======== Passage for review ========

To uncover risk factors for the highly variable individual rates of progression in
cases of untreated normal-tension glaucoma.
Visual field data were assembled from 160 subjects (160 eyes) enrolled in the collaborative
normal-tension glaucoma study during intervals in which the eye under study was not
receiving intraocular pressure-lowering treatment during prerandomization and postrandomization
intervals. Analyses included multivariate analysis of time-dependent Cox proportional
hazard, Kaplan-Meier analysis of "survival" without an increment of visual field worsening,
and comparison of slopes of change in mean deviation global index over time.
Most migraine occurred in women, but analysis demonstrated that gender and presence
of migraine contribute separately to the overall risk. The risk ratio for migraine,
adjusted for the other variables was 2.58 (P =.0058), for disk hemorrhage was 2.72
(P =.0036), and for female gender 1.85 (P =.0622). The average fall in the mean deviation
index was faster in nonmigrainous women than in nonmigrainous men (P =.05). Suggesting
genetic influence, Asians had a slower rate of progression (P =.005), and the few
black patients enrolled had a tendency for faster progression. However, self-declared
history of family with glaucoma or treated for glaucoma did not affect the rate of
progression. Neither age nor the untreated level of intraocular pressure affected
the rate of untreated disease progression, despite their known influence on prevalence.
Whereas risk factors for prevalence help select populations within which to screen
for glaucoma, the factors that affect the rate of progression help decide the expected
prognosis of the individual's untreated disease and thereby the frequency of follow-up
and aggressiveness of the therapy to be undertaken.

======== Source data ========

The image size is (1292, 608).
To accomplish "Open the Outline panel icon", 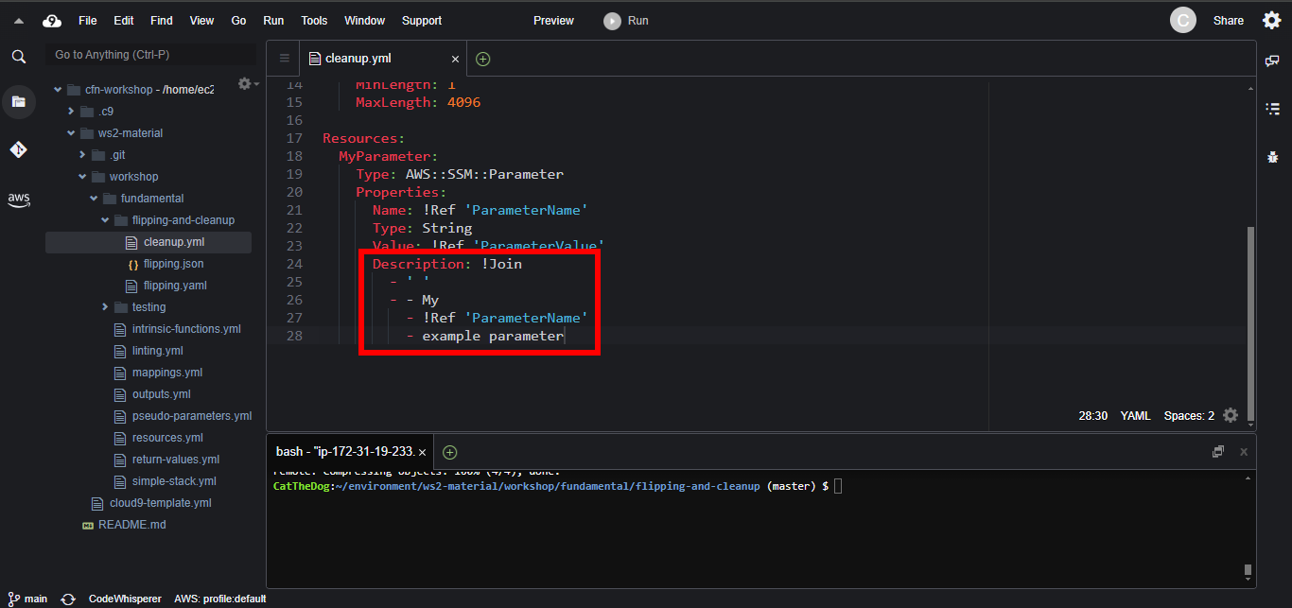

========

● What the task requires:
Type out the part of the passage on glaucoma progression that starts with "Visual field data" and goes on through "index over time.", with no changes. The data have nothing to do with the passage on glaucoma progression.

● Answer box:
Visual field data were assembled from 160 subjects (160 eyes) enrolled in the collaborative
normal-tension glaucoma study during intervals in which the eye under study was not
receiving intraocular pressure-lowering treatment during prerandomization and postrandomization
intervals. Analyses included multivariate analysis of time-dependent Cox proportional
hazard, Kaplan-Meier analysis of "survival" without an increment of visual field worsening,
and comparison of slopes of change in mean deviation global index over time.